Personal income growth nosedives in 2013 as consumers buckle down
By Jay Keller
Consumers did continue to spend in the first month of 2013 despite having less personal income than 20 years before but many retailers won’t benefit from the spending habits as most of the money spent went to services instead of goods.
The Commerce Dept. said on Friday that personal income growth did a nosedive in January, dropping nearly four percent to register the largest one-month drop in 20 years.
Consumer spending showed modest gains and the less-than-one-percent increase over December was on par with what economists expected.
Gains in household purchases, which account for 70 percent of economic activity, can be tied to more spending on services like utilities as higher heating bills came with a cold streak and winter storms across the country.
The drop in personal income growth was offset by two special factors over the past two months and most of the ground gained in December, according to officials, reflected a rush by companies to pay out incentives and dividends before the payroll-tax increase went into effect at the beginning of the year.
Spending on goods such as cars and clothing also fell while people put less money in the bank in an effort to make up for a hit in take-home pay.
In January, employee contributions for government social insurance also increased, making the numbers misleading.

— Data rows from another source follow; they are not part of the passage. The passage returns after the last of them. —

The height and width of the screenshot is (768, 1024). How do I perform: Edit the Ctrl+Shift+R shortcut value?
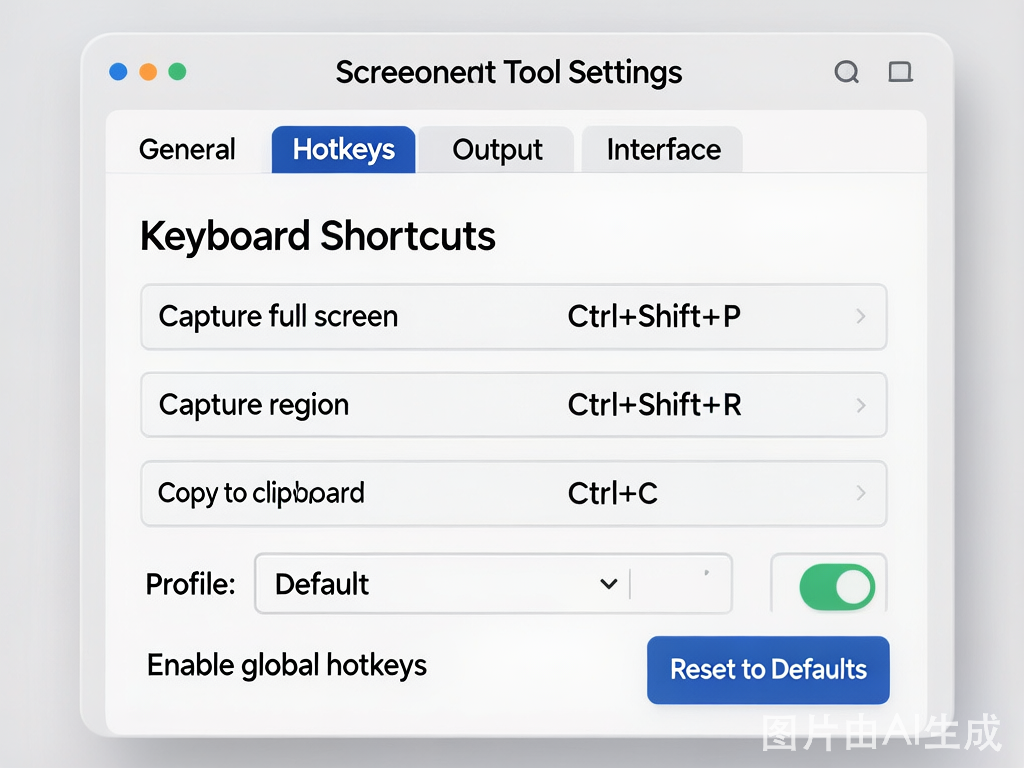pyautogui.click(x=654, y=405)
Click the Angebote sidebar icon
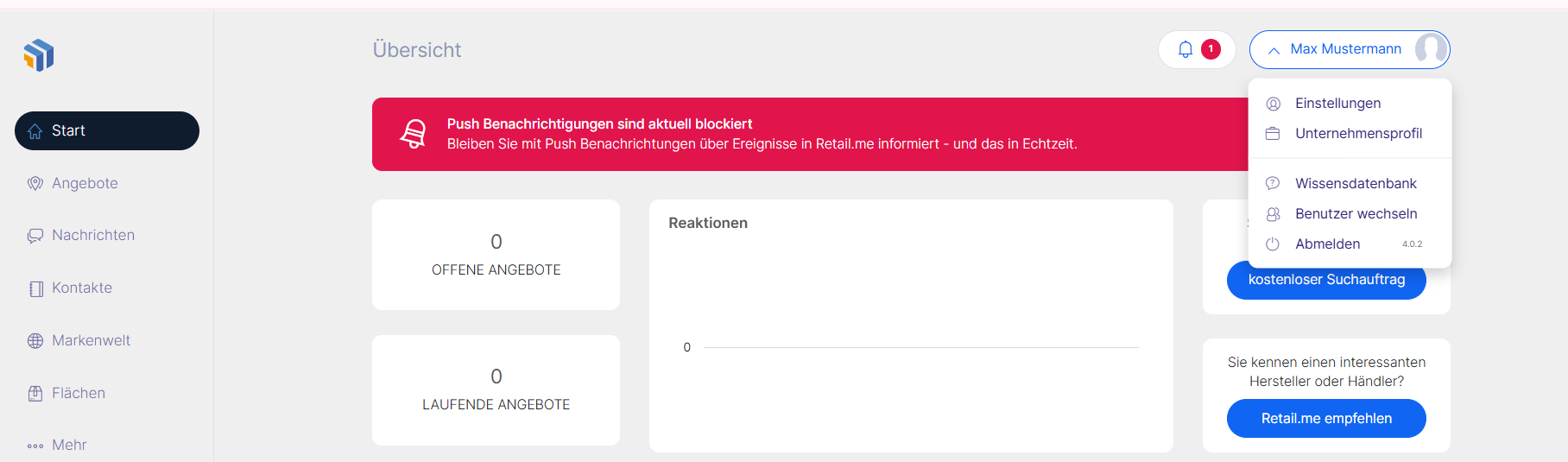1568x462 pixels. (35, 183)
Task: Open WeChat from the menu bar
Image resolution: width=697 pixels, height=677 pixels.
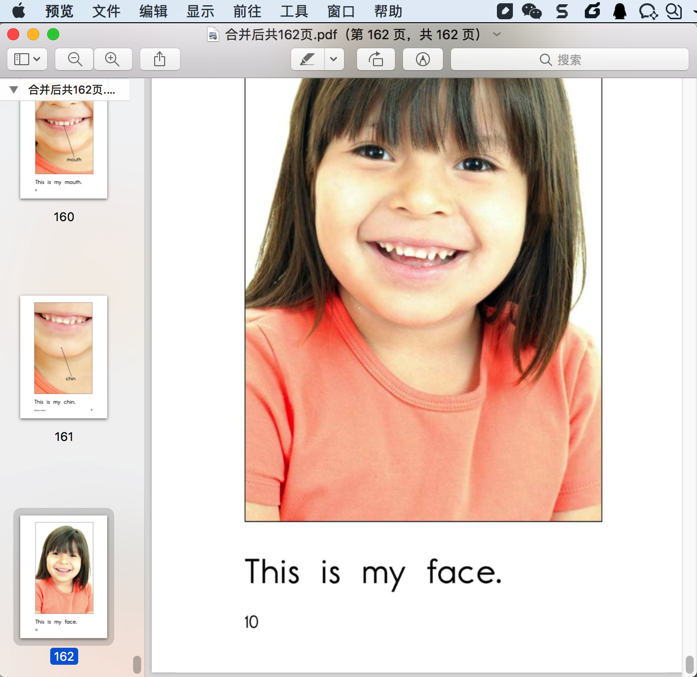Action: coord(532,12)
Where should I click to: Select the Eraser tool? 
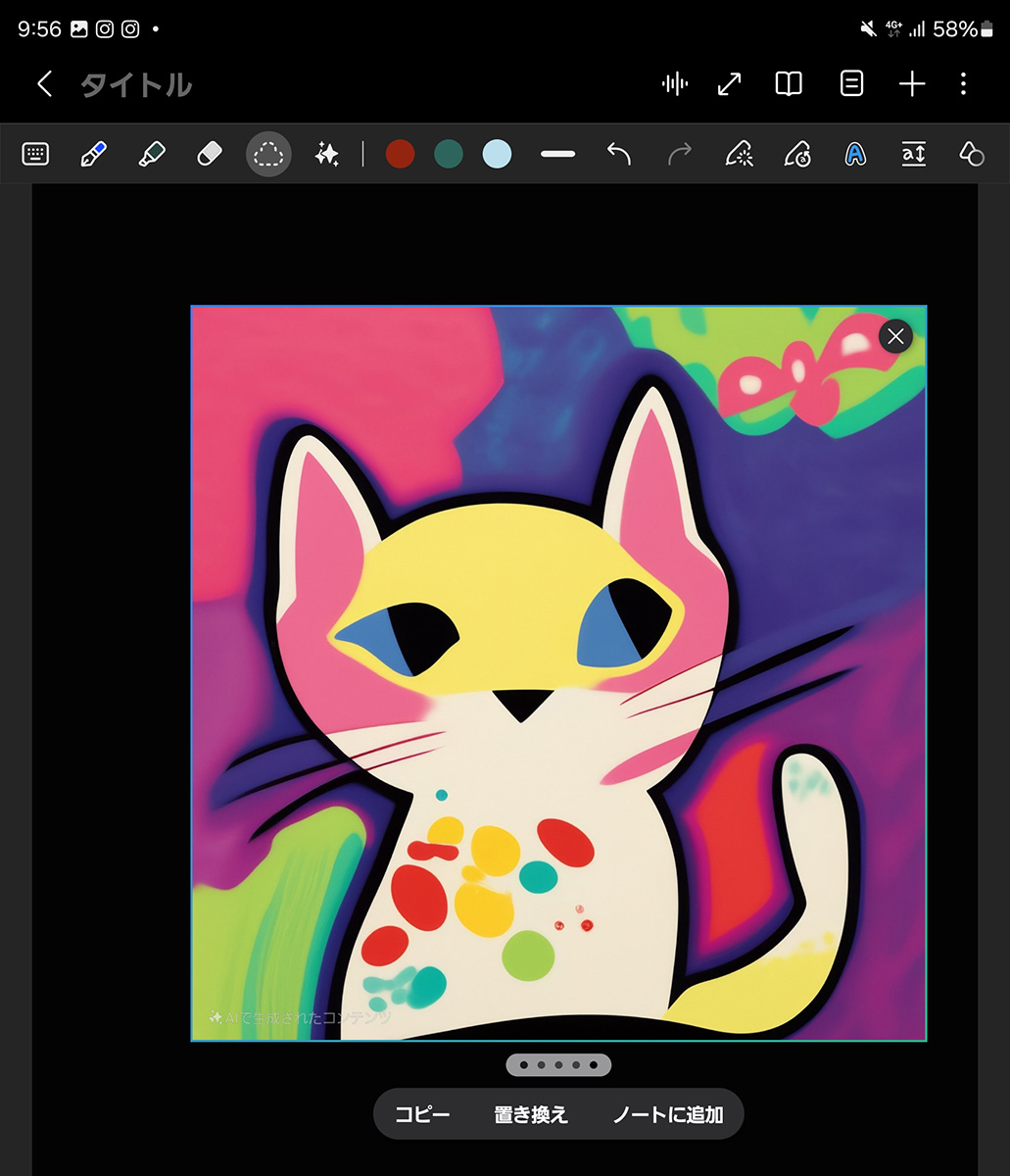coord(210,154)
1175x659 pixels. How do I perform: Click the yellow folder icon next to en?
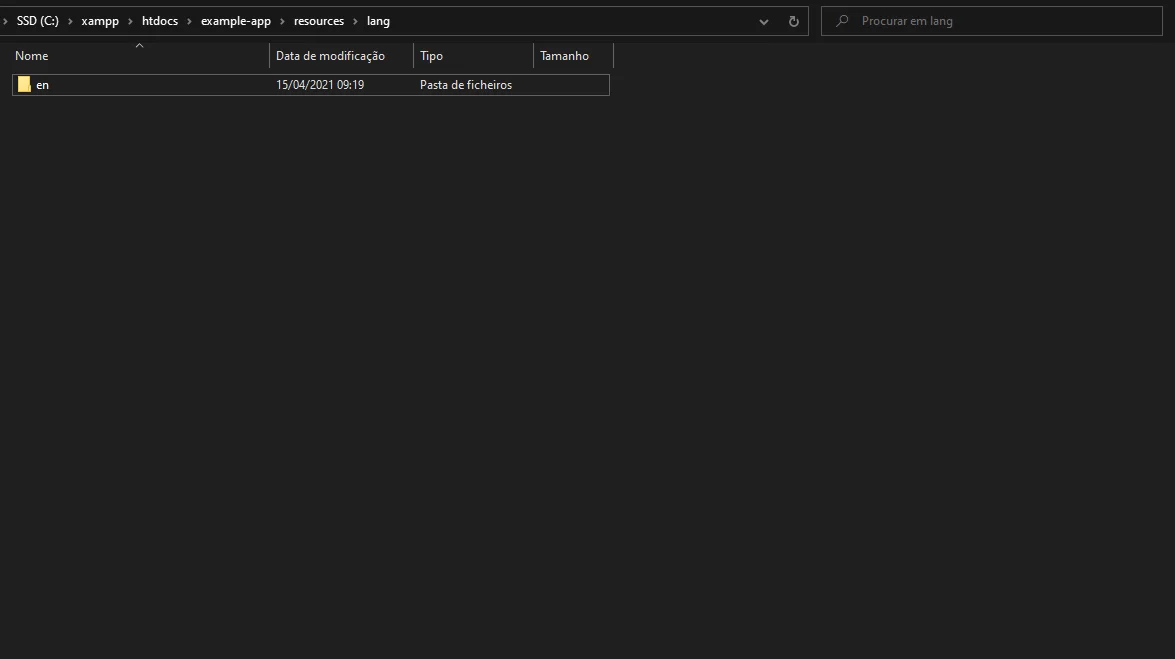point(24,85)
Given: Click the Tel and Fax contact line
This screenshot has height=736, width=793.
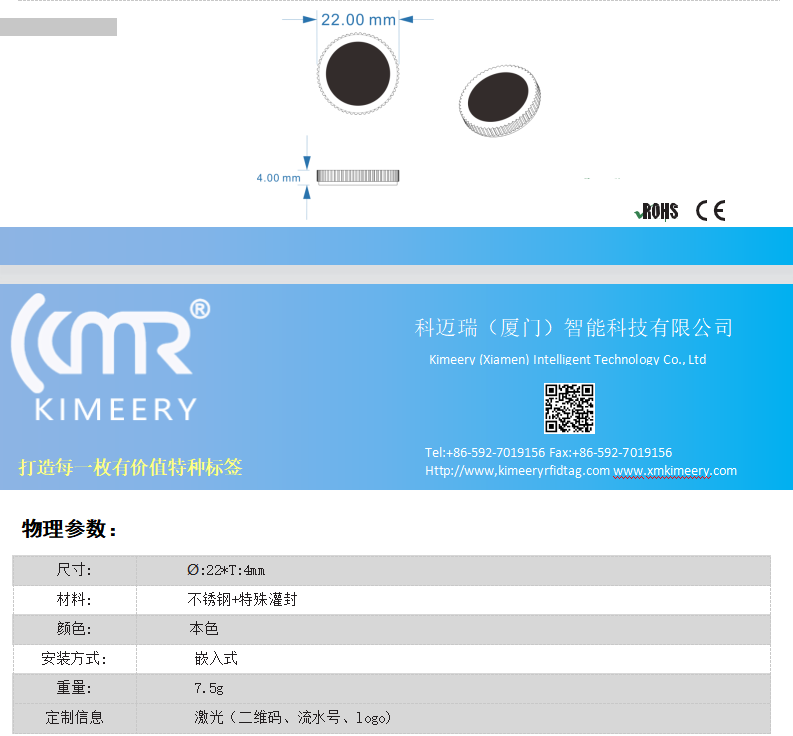Looking at the screenshot, I should point(548,452).
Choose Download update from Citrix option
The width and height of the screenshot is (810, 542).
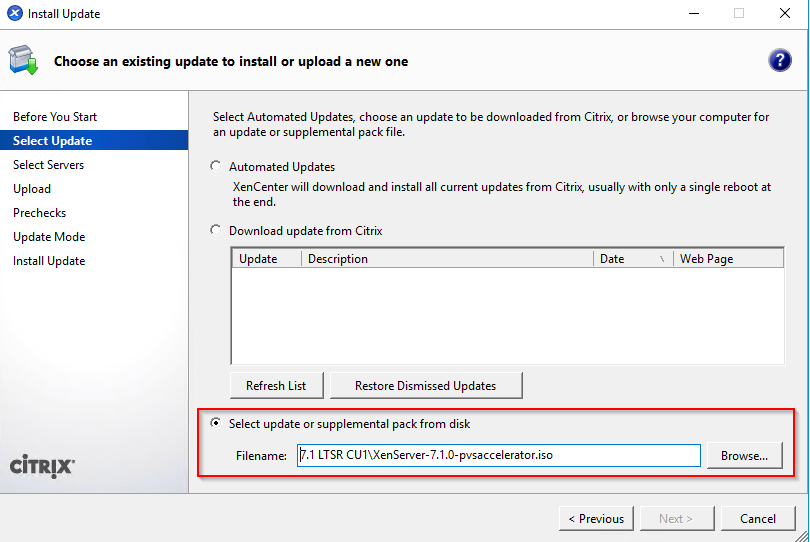pyautogui.click(x=216, y=231)
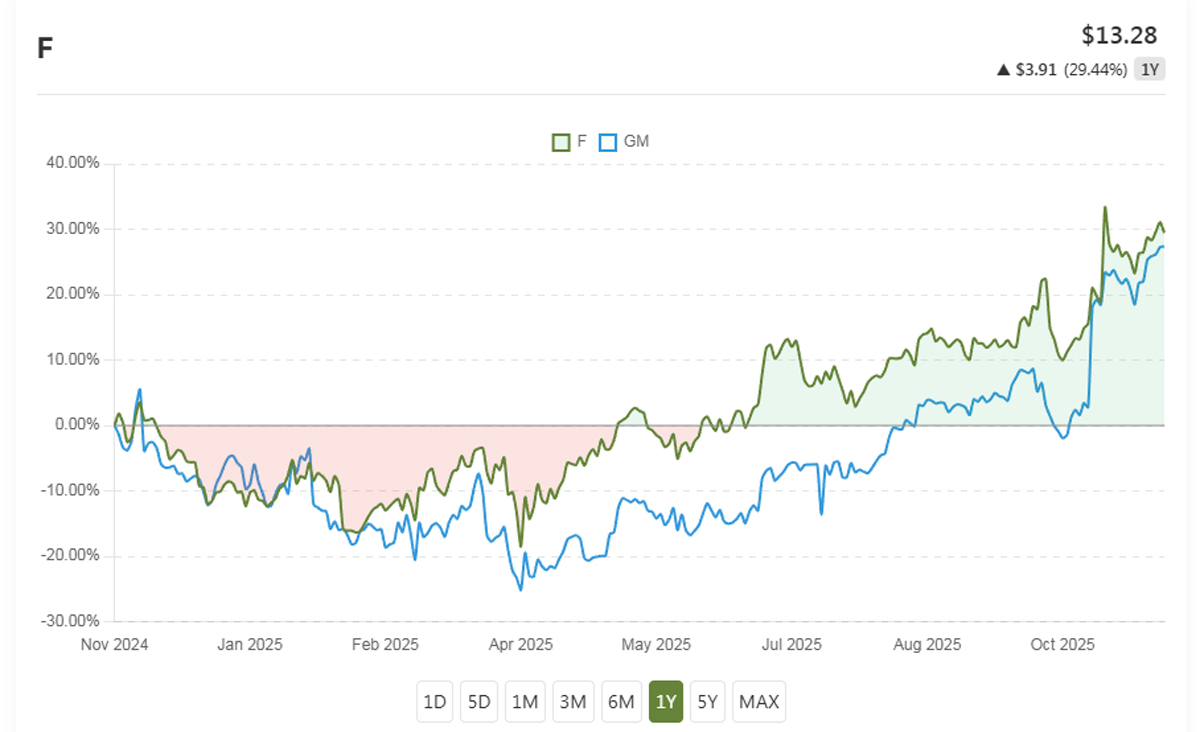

Excluding these special factors, declines in personal income would have remained unchanged.
Economists are not surprised that consumer spending would remain flat in the first quarter of 2013 and many expect to see it recover by the middle of the year.
Rising gasoline prices and the need to rebuild nest eggs will continue to test the patience of consumers and if families are feeling not wealthier, they will likely not loosen purse strings.
Financial analysts say consumer spending will remain strong as long as more jobs become available, people buy houses and new cars.
The rate at which households are saving money also fell to the lowest level since Nov. 2007 and will continue to do so as long as income drops and spending rises.
If jobs gains pick up further and Wall St. cooperates, families may feel more optimistic about finances and lead to a rising tide of consumer sentiment that could lift the boats of many retailers.